*SUPPLIED ENTRIES:*
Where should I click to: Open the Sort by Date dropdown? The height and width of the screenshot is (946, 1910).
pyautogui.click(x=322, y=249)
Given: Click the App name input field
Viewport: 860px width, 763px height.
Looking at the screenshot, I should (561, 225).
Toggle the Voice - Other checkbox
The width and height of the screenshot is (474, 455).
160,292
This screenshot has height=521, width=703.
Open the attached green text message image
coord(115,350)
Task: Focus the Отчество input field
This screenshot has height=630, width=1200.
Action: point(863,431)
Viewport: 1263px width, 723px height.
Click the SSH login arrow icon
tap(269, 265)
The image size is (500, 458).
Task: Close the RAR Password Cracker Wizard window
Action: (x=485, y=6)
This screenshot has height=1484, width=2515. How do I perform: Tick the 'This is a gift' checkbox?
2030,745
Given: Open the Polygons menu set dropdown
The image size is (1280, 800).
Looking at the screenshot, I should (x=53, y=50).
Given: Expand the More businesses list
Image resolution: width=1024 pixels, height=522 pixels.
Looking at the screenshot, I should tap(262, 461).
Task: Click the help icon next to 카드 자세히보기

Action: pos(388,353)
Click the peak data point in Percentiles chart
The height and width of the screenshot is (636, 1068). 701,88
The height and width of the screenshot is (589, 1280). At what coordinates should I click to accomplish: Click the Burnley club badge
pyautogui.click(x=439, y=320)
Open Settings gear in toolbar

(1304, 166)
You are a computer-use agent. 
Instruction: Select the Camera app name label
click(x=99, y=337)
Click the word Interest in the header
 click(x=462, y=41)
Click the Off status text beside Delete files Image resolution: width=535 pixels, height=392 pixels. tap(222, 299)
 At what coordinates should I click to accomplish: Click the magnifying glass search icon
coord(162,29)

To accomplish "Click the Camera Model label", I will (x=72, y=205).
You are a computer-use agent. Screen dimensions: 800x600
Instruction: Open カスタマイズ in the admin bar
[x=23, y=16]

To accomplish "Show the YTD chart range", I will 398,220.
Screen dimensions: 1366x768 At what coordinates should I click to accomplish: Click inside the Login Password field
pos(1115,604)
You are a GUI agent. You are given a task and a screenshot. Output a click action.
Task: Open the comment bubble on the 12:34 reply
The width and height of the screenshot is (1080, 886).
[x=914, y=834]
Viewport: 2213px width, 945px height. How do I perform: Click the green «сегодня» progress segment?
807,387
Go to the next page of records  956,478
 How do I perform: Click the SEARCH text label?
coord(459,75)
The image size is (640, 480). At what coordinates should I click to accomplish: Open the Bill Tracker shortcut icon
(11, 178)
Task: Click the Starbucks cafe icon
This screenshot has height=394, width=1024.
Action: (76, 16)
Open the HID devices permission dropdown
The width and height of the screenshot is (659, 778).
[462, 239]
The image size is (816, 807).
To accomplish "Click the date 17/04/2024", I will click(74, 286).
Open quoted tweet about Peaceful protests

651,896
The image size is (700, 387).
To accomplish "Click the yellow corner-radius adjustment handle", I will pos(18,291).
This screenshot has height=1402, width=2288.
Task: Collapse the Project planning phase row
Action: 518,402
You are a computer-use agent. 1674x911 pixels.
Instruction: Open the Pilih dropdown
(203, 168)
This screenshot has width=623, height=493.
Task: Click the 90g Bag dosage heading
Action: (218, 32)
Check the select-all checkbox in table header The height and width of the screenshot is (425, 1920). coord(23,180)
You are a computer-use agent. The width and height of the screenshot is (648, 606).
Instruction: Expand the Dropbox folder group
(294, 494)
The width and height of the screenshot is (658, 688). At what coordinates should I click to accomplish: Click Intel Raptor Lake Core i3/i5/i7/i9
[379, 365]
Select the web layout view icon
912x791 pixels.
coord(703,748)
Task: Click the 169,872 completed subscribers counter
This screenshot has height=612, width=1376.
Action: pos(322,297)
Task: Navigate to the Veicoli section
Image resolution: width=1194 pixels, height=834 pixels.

*ACTIVITY:* Only lines with the word "computer" belong in the answer; copy each of them from the material above.

*RESULT:*
You are a computer-use agent. 
You are a computer-use agent. Screen dimensions: 800x600
You are a computer-use agent. 1674x911 pixels.
You are a computer-use agent. The width and height of the screenshot is (648, 606).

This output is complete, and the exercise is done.